Home Screen & Launchers
This is a huge benefit of using Android which I didn’t fully appreciate until I began using one daily. You can completely customize your Android phone, in virtually any way that you can imagine. Apple probably argues that most people don’t need this degree of control and customization, and they’re probably right. However if you’re the type who wants to customize your phone to suit your needs and not those of the average user, you should absolutely stick to Android. I’ve spent time exploring different launchers (I use Nova Launcher) and different home screen layouts and have what I consider to be a far superior experience compared to what I had on iPhone.
Here’s a simple example. On the iPhone home screen, you have apps and folders with apps. On the Android home screen you can have widgets which show things like the weather forecast, podcast listening progress, your daily/weekly budget, calendar events for the day, and basically anything else you can think of. While no one would want to clutter their home screen with all of these things, having the ones important to you makes a big difference. To the right is an image of the second screen on my home screen, accessed by swiping left. The main home screen is above, at the top of this post.

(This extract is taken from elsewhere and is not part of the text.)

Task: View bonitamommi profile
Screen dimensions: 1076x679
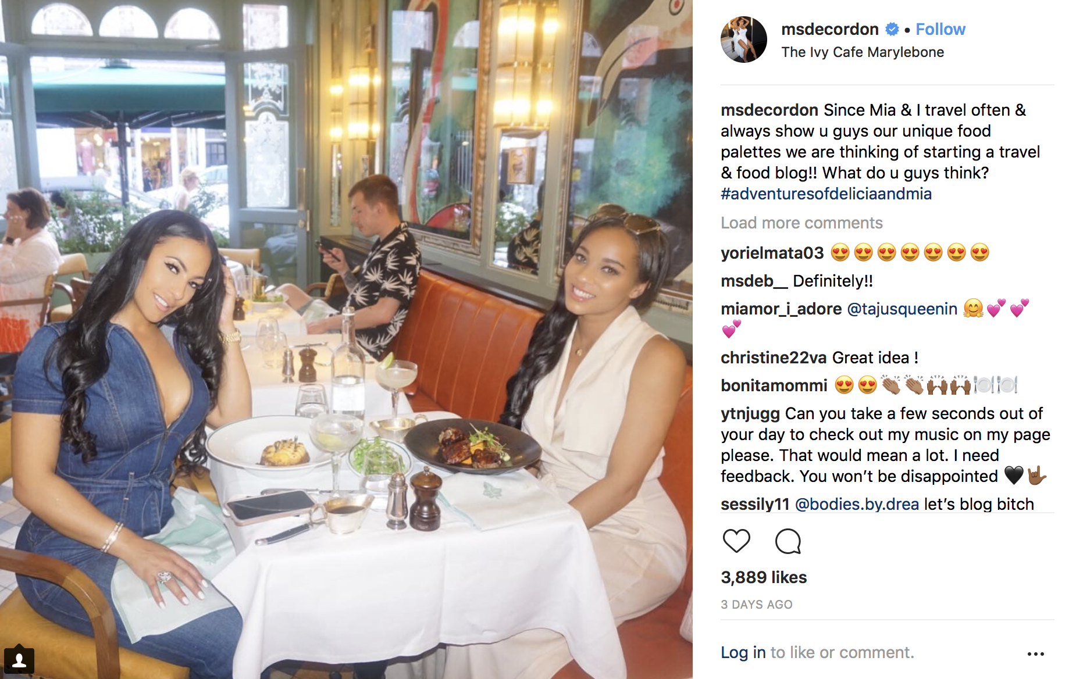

If you don’t want to fiddle with things like this, stick with iPhone. It is serviceable, it just doesn’t suit everyone’s specific needs.
Cost & the Apple Tax
Android easily destroys Apple in this category. You get so much more on the Android platform, for so much less. At the time that I moved away from iPhone, I considered it an experiment. I spent half as much ($500) as I would have on an iPhone X and my expectations were massively exceeded. There’s simply no need to spend upwards of $1,000 on a smartphone in 2019 or 2020, given what’s available at a fraction of that cost. Phones are fast, cameras are great, thousands of apps are available on each platform.
Cost was a huge factor for me in moving away from iPhone. Aside from paying what I felt was an excessive Apple tax for the latest devices, Apple just isn’t innovating much any more. There isn’t anything on the latest iPhone which is worth paying substantially more for.